Computational Statistics & Data Analysis (MVComp2)

Lecture 10: Classification

Tristan Bereau

Institute for Theoretical Physics, Heidelberg University

Introduction

Literature

  • Murphy (2022)
    • Chapter 16: KNN classification
    • Chapter 10: binary/multinomial logistic regression, linear/nonlinear classification
    • Chapter 9: discriminative/generative classifiers, Gaussian discriminant analysis, LDA vs logistic regression

Recap from last time

Regression splines
provide a local approximation to the function. Used together with a linear combination of parameters, so as to retain convex optimization
B-spline basis functions
Offer a degree \(D\) of continuous derivatives. Cubic (\(D=3\)) often used.
Neural networks
composition of linear transformations connected by differentiable activation functions
Differentiability
key property to ensure efficient learning. Enabled/optimized by means of automatic differentiation (chain rule).

Classification

Visual illustration

Goal
Identify which class an object belongs to.
Figure
\(H_1\) and \(H_2\) classifiers correctly classify between black and white dots. \(H_2\) considered better because it is further from both groups. \(H_3\) fails.
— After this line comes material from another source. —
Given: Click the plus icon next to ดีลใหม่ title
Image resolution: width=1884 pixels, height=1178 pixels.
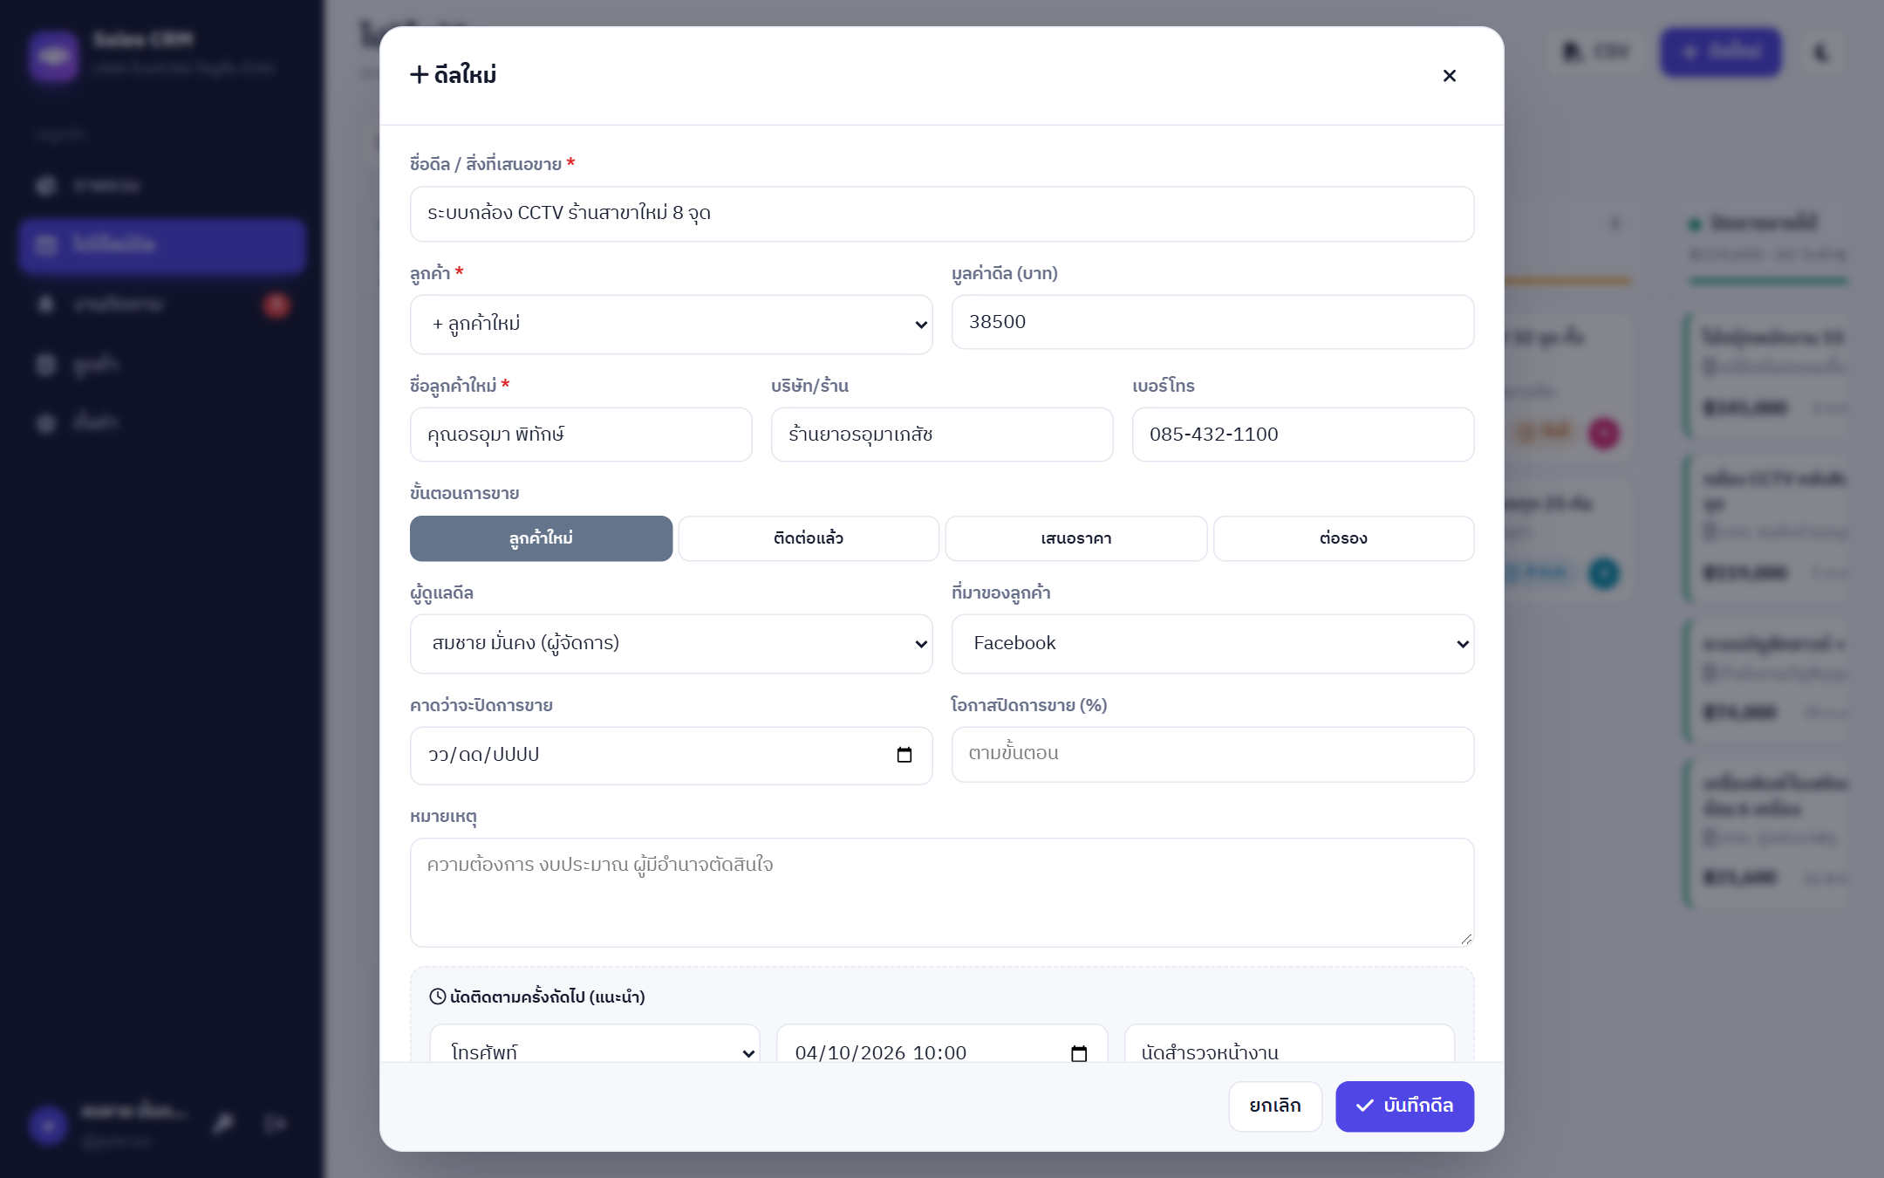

\(K\)-nearest neighbors (KNN) classification

KNN classification1

\(K\)-nearest neighbors2

  • One of the simplest classifiers!
  • For a new input \(\pmb{x}\):
    • Find the \(K\) closest examples to \(\pmb{x}\) in the training set, \(N_K(\pmb{x}, \mathcal{D})\), and look at their labels
    • Derive a distribution over the outputs for the local region around \(\pmb{x}\):3 \[ p(y = c | \pmb{x}, \mathcal{D}) = \frac 1K \sum_{n \in N_K(\pmb{x}, \mathcal{D})} \mathbb{I}(y_n = c) \]

Two main parameters:

  1. Size of the neighborhood, \(K\)
  2. Distance metric, \(d(\pmb{x}, \pmb{x}')\)

KNN classification

Classify the input green dot as blue or red?

Small radius (solid circle)
green dot surrounded by 2 red triangles and 1 blue square. Classify as red triangle
Large radius (dotted circle)
green dot surrounded by 2 red triangles and 3 blue squares. Classify as blue square

Curse of dimensionality

Note

KNN classifiers do not work well with high-dimensional inputs, due to the curse of dimensionality.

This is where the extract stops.